Micah Hannemann

No. 35, 27
- Position: Safety

Personal information
- Born: August 15, 1994 (age 31) Laie, Hawaii, U.S.
- Listed height: 6 ft 0 in (1.83 m)
- Listed weight: 190 lb (86 kg)

Career information
- High school: Lone Peak (Highland, Utah)
- College: BYU
- NFL draft: 2018: undrafted

Career history
- Cleveland Browns (2018)*; Los Angeles Chargers (2018)*; Salt Lake Stallions (2019); Tampa Bay Vipers (2020);
- * Offseason or practice squad member only

= Micah Hannemann =

American football player (born 1994)

Micah Hannemann (born August 15, 1994) is an American former football safety. He played college football at Brigham Young. He is the brother of professional baseball player Jacob Hannemann.

==Professional career==
===Cleveland Browns===
Hannemann was signed by the Cleveland Browns as an undrafted free agent on April 28, 2018. He was waived on August 18, 2018.
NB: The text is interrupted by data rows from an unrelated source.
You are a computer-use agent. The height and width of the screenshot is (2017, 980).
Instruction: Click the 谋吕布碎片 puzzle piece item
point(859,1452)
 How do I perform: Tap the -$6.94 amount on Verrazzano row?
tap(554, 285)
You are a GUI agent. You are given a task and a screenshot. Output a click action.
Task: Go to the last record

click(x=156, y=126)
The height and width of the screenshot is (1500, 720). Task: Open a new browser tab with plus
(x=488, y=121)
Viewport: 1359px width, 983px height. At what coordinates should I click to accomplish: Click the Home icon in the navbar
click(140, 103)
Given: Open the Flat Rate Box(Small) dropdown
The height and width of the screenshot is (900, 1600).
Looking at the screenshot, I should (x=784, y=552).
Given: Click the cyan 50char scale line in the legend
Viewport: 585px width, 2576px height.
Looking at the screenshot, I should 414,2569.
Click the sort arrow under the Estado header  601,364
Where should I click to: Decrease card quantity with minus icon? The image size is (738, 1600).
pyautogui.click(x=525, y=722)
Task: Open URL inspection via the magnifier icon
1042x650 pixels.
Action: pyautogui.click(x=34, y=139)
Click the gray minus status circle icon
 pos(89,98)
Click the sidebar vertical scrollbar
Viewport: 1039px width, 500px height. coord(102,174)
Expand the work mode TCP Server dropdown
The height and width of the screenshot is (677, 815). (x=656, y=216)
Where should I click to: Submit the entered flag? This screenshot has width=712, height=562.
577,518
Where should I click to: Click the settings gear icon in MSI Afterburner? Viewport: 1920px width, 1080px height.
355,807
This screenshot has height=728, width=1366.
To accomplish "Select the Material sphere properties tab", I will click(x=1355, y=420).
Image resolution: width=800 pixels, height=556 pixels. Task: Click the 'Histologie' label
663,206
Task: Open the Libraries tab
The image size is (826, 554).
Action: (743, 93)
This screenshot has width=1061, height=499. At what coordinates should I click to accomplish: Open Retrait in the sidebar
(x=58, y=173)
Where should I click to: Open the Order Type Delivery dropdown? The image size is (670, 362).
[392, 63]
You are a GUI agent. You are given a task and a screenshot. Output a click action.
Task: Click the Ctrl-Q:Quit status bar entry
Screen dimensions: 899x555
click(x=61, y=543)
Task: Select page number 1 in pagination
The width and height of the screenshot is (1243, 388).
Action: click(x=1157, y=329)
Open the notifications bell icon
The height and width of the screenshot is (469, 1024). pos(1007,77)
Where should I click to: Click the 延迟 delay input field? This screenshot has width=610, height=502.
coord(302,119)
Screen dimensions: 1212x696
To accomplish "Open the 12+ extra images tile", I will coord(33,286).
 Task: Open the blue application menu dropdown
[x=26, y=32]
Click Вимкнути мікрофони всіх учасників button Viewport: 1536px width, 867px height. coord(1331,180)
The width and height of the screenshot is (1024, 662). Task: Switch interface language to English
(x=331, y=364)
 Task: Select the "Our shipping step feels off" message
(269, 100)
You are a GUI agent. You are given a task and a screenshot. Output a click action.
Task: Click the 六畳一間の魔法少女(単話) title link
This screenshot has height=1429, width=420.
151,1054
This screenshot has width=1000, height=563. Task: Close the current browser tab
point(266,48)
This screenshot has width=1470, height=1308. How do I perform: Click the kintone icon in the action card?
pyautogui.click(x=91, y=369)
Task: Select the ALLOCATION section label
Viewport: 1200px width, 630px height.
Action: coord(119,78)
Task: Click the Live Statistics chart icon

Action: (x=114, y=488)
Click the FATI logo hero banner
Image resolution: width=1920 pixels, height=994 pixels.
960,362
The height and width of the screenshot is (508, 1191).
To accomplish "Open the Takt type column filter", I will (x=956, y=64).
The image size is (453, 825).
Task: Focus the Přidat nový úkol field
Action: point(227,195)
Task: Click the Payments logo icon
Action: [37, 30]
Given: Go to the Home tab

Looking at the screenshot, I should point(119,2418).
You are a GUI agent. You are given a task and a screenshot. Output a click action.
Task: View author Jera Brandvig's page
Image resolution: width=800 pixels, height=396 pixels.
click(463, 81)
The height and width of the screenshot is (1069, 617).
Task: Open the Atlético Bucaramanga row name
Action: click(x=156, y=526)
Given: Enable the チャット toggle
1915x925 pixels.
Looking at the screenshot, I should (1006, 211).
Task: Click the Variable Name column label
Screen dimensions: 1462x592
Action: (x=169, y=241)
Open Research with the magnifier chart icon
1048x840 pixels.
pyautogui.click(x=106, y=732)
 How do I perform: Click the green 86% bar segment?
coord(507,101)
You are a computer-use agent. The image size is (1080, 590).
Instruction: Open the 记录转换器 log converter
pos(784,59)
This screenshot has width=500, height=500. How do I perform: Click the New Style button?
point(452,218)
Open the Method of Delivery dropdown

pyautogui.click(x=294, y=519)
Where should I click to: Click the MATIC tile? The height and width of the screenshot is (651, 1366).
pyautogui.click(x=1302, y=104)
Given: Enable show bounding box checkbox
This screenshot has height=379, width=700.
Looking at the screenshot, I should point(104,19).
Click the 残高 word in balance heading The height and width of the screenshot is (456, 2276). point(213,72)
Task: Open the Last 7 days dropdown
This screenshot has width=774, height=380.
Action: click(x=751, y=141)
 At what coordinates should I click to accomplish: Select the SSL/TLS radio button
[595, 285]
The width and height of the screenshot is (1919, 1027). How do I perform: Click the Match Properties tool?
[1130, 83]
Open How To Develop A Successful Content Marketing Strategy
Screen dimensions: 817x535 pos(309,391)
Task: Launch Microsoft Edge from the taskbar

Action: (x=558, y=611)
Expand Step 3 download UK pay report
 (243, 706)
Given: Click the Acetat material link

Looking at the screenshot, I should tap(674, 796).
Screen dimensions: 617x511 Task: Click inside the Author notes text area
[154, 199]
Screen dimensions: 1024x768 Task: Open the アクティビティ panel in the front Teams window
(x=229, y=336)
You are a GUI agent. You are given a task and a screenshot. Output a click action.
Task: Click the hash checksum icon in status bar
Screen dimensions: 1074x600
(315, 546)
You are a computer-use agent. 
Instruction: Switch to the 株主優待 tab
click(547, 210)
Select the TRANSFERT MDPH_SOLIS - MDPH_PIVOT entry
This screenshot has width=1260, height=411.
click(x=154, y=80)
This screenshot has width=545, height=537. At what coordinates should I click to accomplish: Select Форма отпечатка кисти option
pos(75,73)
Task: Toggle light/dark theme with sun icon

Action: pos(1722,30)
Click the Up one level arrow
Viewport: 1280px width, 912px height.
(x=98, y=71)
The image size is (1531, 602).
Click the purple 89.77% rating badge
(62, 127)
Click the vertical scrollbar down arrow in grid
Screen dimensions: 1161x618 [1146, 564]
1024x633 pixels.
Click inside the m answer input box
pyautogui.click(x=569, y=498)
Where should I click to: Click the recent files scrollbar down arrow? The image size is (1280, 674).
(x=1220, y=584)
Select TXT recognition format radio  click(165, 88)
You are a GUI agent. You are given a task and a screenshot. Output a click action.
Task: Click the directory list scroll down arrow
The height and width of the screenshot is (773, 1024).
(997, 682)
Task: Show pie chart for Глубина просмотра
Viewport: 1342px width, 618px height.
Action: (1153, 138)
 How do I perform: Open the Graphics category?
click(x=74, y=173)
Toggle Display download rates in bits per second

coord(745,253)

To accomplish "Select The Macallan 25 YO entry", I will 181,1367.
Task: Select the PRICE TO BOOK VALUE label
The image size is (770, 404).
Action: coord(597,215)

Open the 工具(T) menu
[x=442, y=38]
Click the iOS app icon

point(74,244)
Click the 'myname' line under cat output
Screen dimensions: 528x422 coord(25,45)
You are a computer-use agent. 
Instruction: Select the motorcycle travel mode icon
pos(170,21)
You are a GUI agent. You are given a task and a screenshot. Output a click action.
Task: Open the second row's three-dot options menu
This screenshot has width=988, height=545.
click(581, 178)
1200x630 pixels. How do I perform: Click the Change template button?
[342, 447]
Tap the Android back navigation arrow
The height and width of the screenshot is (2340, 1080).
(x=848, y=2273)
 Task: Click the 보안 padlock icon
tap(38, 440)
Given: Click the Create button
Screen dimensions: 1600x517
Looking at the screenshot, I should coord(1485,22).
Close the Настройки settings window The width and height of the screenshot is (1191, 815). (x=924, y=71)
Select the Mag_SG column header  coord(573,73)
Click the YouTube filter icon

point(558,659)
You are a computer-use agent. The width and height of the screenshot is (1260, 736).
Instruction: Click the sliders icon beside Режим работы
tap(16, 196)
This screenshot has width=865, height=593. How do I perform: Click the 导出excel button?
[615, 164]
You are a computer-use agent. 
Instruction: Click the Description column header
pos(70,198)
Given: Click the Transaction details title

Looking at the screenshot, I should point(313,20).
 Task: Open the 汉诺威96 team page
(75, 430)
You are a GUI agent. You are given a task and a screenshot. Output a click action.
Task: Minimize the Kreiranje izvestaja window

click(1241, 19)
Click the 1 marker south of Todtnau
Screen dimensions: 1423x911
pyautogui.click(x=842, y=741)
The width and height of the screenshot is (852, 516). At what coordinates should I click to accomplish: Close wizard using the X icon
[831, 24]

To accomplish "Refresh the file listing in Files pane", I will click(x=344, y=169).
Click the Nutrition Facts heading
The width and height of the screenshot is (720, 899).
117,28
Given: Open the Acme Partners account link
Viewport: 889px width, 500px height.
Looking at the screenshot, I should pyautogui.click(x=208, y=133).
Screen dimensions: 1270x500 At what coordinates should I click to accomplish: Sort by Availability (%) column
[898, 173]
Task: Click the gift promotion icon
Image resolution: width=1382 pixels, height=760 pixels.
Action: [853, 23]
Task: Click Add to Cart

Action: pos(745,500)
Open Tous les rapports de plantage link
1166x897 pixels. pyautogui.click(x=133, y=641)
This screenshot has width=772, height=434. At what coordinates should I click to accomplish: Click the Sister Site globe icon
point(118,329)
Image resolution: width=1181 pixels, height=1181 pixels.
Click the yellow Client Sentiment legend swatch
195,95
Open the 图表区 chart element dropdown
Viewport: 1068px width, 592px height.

===Los Angeles Chargers===
On August 19, 2018, Hannemann was claimed off waivers by the Los Angeles Chargers. He was waived on September 1, 2018.

===Salt Lake Stallions===
On December 22, 2018, Hannemann signed with the Salt Lake Stallions of the Alliance of American Football. The league ceased operations in April 2019.

===Tampa Bay Vipers===
Hannermann was drafted in the sixth round during phase four in the 2020 XFL Draft by the Tampa Bay Vipers. He had his contract terminated when the league suspended operations on April 10, 2020.